(Dataset entries)
*** Block opens ***
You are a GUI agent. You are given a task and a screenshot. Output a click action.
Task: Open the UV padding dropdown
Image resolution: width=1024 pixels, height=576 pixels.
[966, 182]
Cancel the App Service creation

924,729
*** Block closes ***
*** Block opens ***
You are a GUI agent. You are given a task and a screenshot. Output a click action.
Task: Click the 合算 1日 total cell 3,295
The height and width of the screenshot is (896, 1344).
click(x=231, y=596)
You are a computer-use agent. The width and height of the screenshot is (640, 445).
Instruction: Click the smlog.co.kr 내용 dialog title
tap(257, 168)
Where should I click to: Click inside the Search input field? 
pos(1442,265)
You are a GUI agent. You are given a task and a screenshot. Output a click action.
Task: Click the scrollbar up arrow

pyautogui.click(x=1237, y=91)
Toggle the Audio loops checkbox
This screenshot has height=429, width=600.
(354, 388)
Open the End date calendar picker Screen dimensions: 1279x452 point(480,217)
*** Block closes ***
Exercise instructions: Both the line containing "The height and" and the line containing "Open the End" belong in the answer. Print them and every line above that falls between them exactly, and no others.

Written solution:
The height and width of the screenshot is (896, 1344).
click(x=231, y=596)
You are a computer-use agent. The width and height of the screenshot is (640, 445).
Instruction: Click the smlog.co.kr 내용 dialog title
tap(257, 168)
Where should I click to: Click inside the Search input field? 
pos(1442,265)
You are a GUI agent. You are given a task and a screenshot. Output a click action.
Task: Click the scrollbar up arrow

pyautogui.click(x=1237, y=91)
Toggle the Audio loops checkbox
This screenshot has height=429, width=600.
(354, 388)
Open the End date calendar picker Screen dimensions: 1279x452 point(480,217)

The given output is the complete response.